Records for the exercise ▸
****
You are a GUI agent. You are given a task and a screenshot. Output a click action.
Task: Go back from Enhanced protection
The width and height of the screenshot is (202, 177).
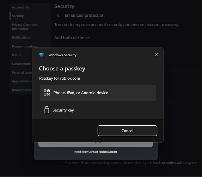pos(58,15)
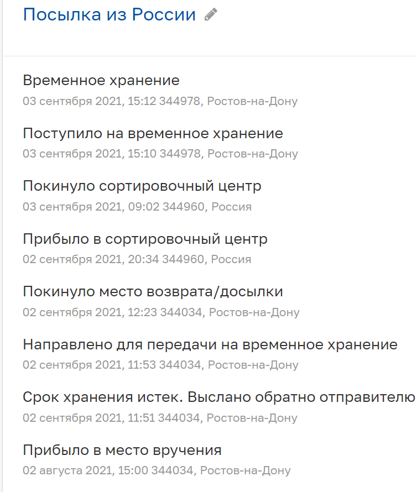The height and width of the screenshot is (492, 417).
Task: Select the "Прибыло в место вручения" entry
Action: tap(122, 451)
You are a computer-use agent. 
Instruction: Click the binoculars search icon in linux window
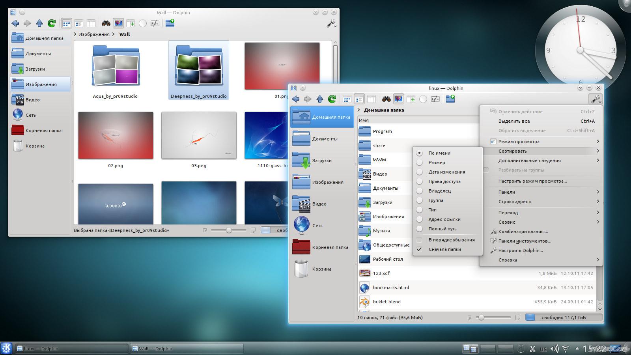[x=386, y=99]
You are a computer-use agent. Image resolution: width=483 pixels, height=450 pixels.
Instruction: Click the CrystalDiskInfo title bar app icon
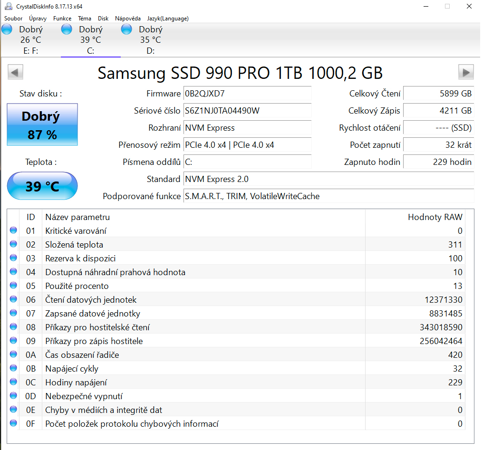click(x=8, y=6)
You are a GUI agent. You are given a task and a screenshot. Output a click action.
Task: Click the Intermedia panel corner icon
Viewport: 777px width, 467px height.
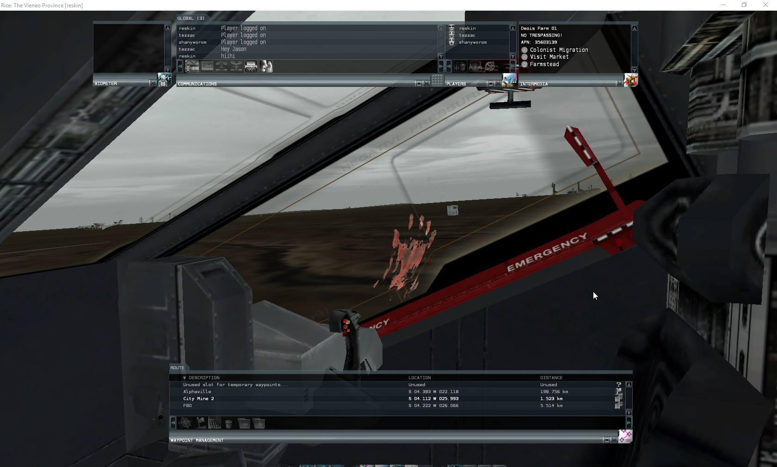(630, 80)
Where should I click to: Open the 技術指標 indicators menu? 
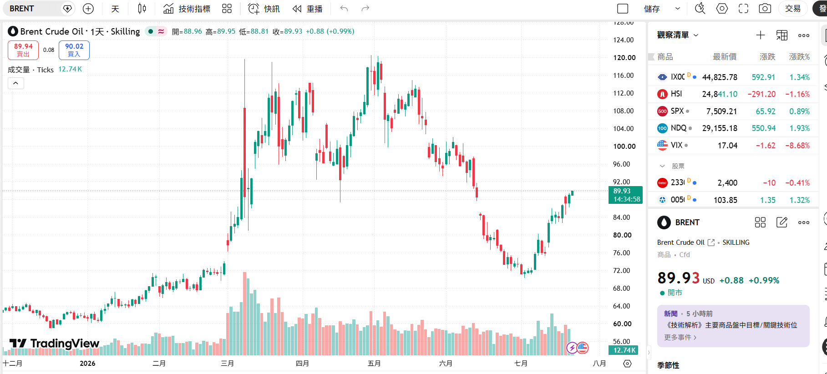[187, 9]
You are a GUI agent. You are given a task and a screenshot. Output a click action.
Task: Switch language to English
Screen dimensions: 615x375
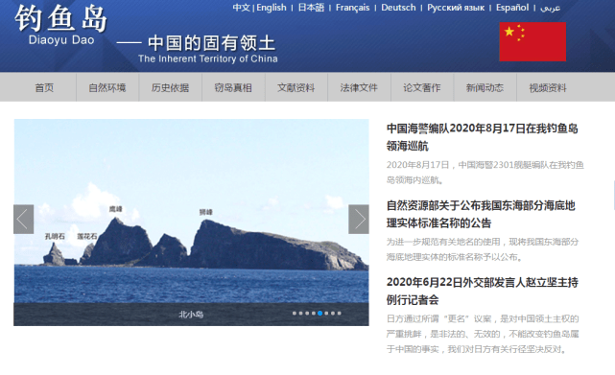point(272,8)
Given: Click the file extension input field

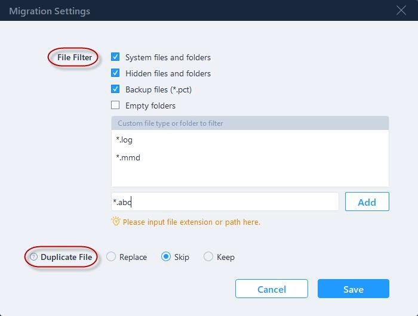Looking at the screenshot, I should coord(225,202).
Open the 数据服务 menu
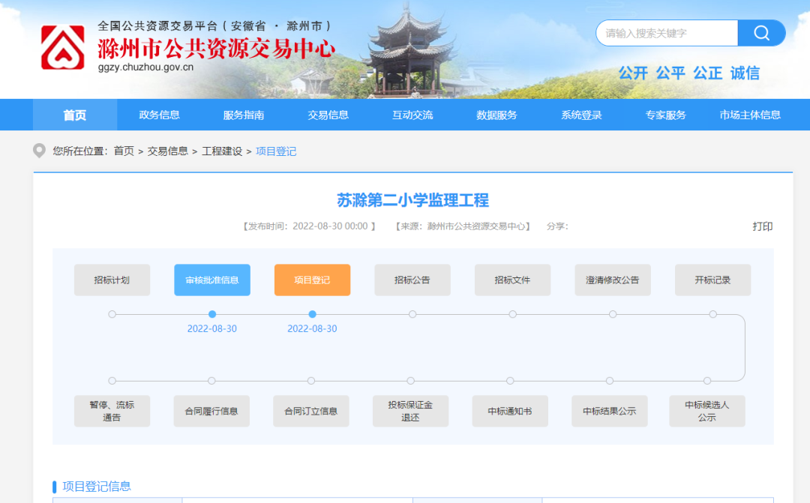The height and width of the screenshot is (503, 810). [x=496, y=115]
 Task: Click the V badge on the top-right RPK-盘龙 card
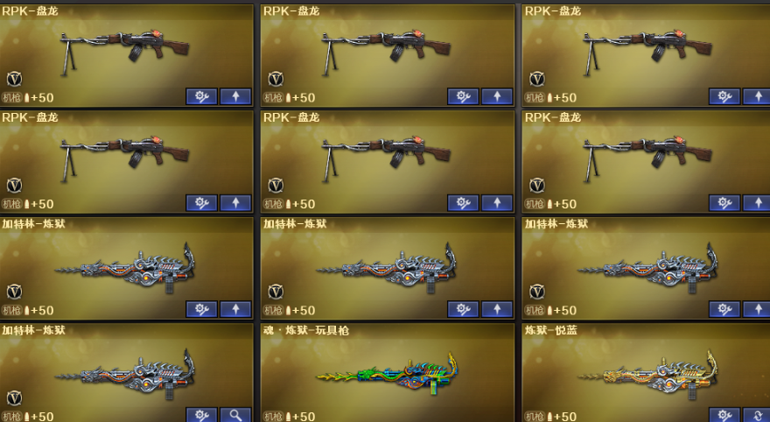click(537, 79)
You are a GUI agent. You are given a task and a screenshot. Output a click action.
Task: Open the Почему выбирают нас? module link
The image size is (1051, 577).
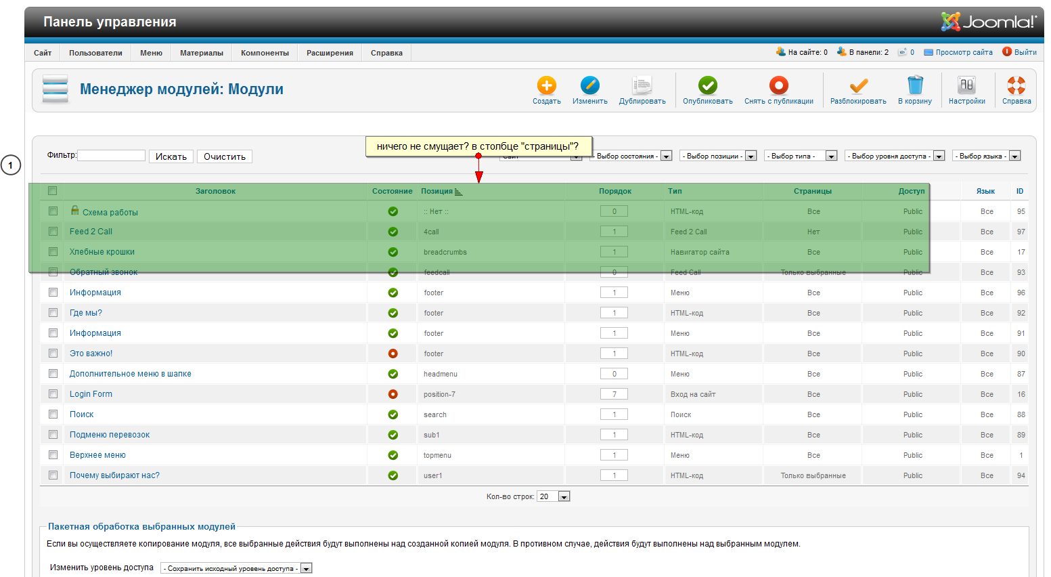tap(114, 475)
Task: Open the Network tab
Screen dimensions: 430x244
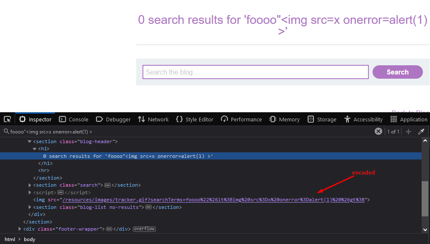Action: (153, 119)
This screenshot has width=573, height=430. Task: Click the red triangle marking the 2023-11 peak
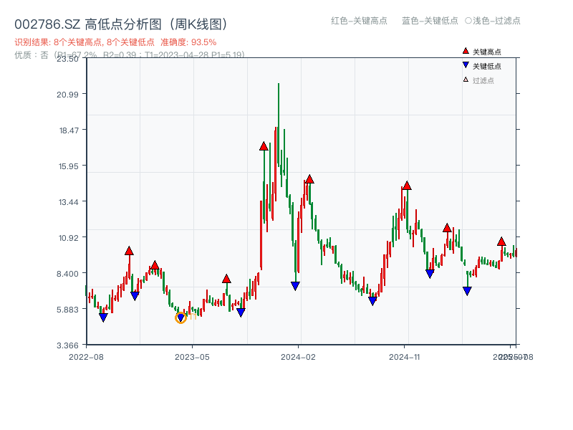[263, 148]
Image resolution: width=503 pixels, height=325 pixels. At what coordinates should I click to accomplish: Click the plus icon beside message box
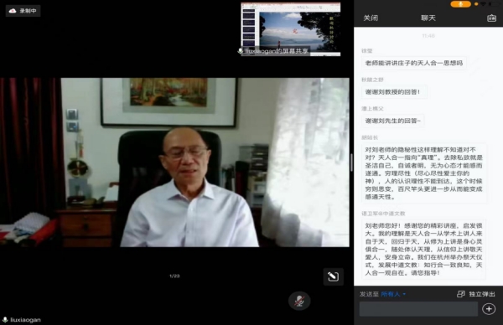coord(489,309)

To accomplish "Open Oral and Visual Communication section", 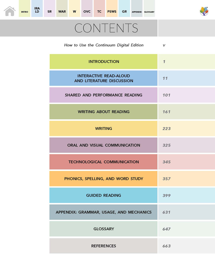I will pyautogui.click(x=103, y=145).
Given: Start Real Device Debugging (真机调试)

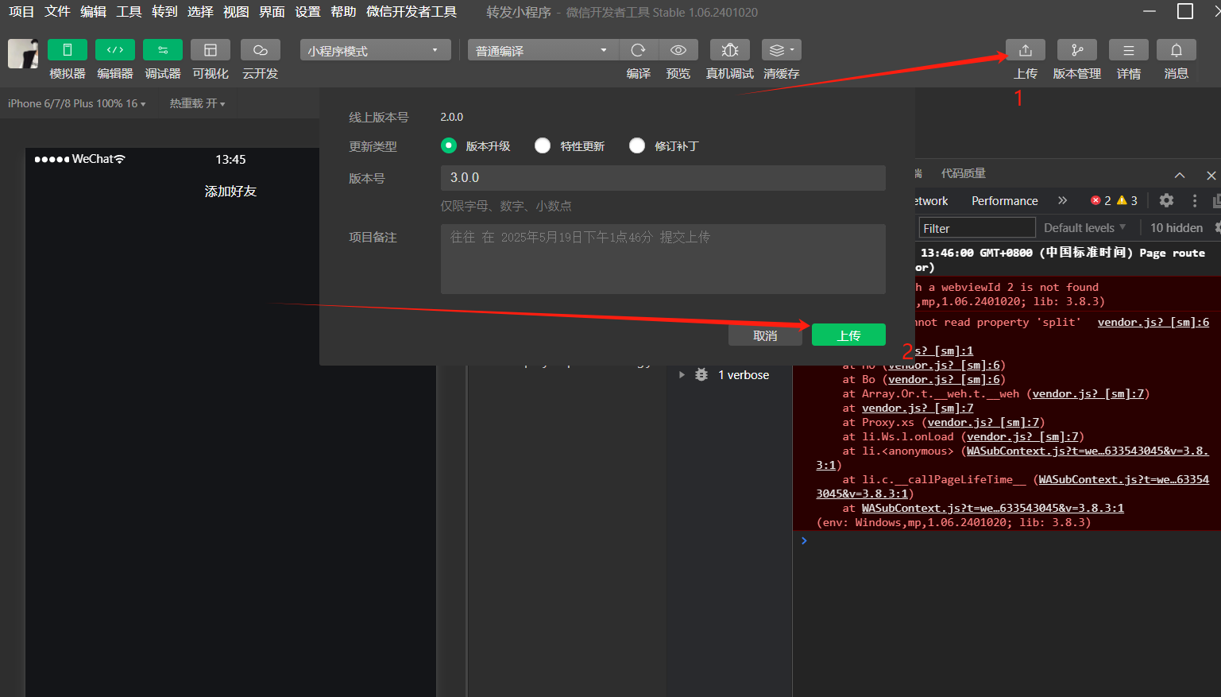Looking at the screenshot, I should click(729, 50).

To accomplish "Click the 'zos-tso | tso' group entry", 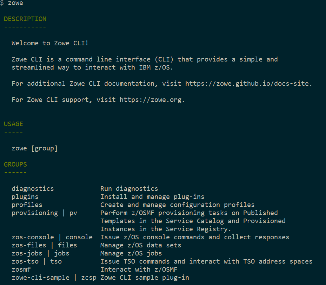I will pyautogui.click(x=36, y=261).
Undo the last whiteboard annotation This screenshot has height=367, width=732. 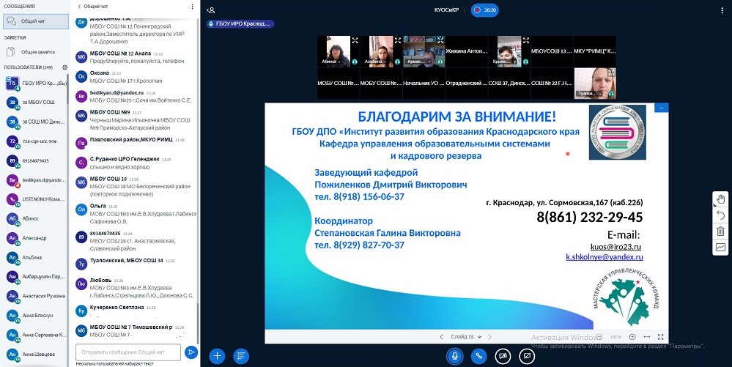(720, 215)
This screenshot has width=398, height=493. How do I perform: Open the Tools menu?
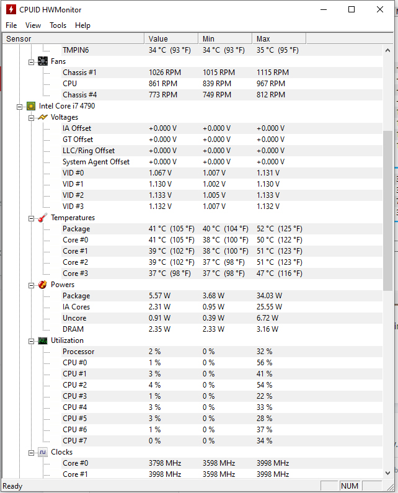(x=58, y=25)
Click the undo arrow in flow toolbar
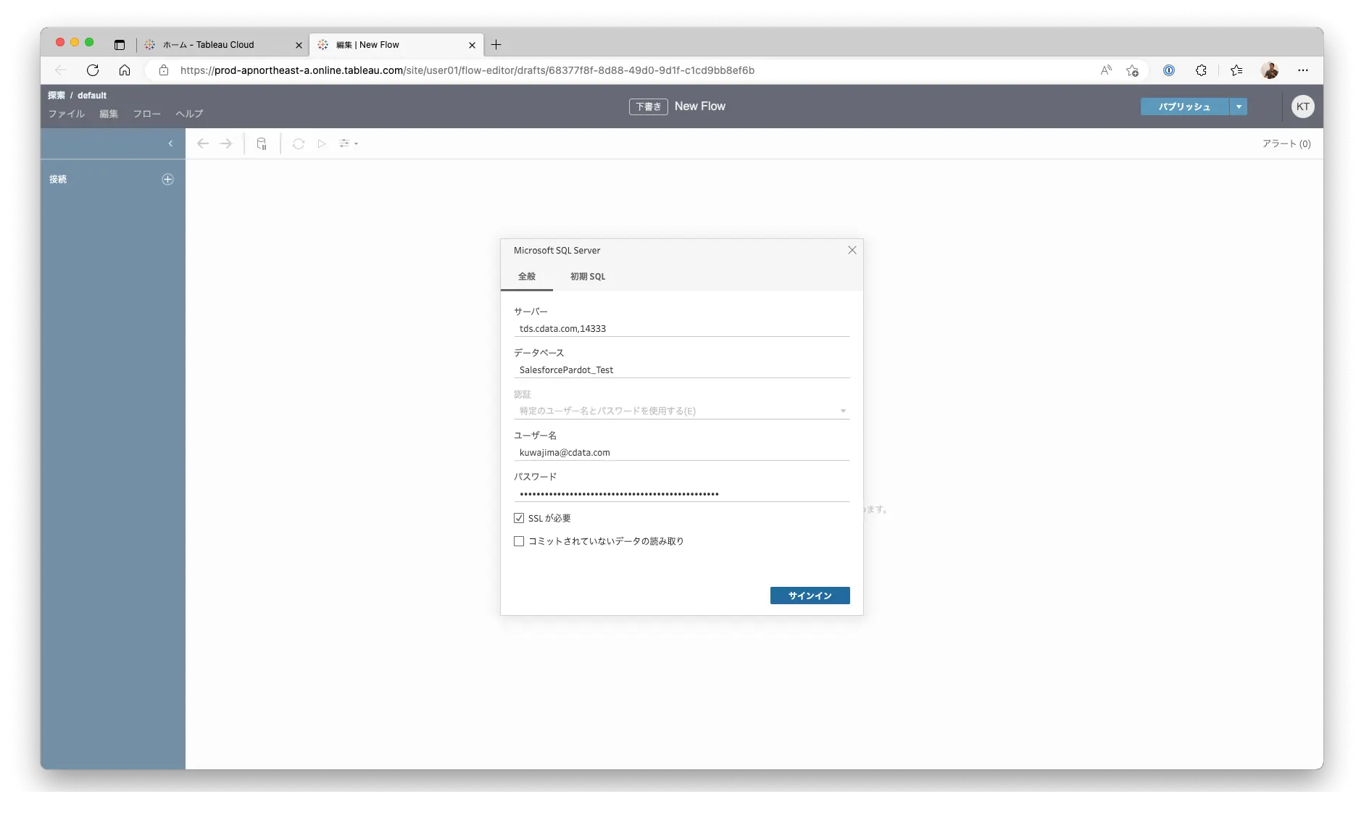 coord(203,143)
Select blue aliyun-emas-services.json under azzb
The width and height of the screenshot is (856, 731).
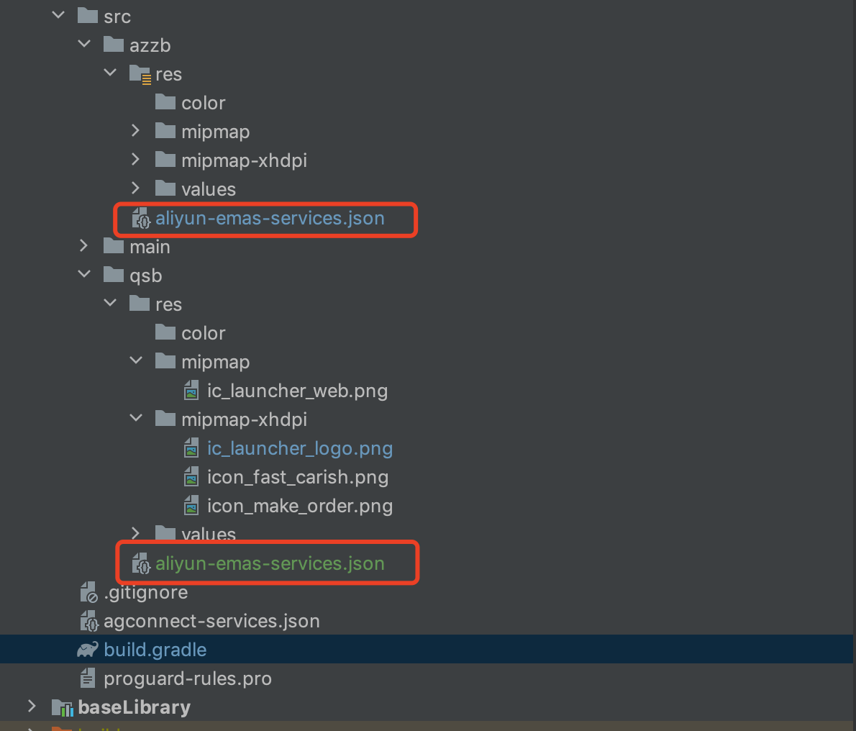coord(270,219)
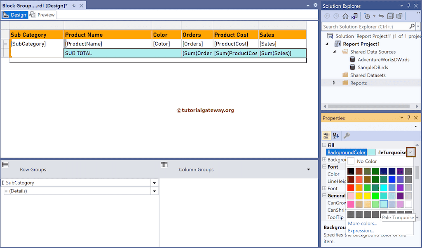Open the SubCategory row group dropdown

(154, 182)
****
Brief ▸
Your output should be the lines from the one with "Select blue aliyun-emas-services.json" through the end of the listing, copied exactly and with the pictures left out.

Expected output ▸
Select blue aliyun-emas-services.json under azzb
The width and height of the screenshot is (856, 731).
coord(270,219)
Open the SubCategory row group dropdown

(154, 182)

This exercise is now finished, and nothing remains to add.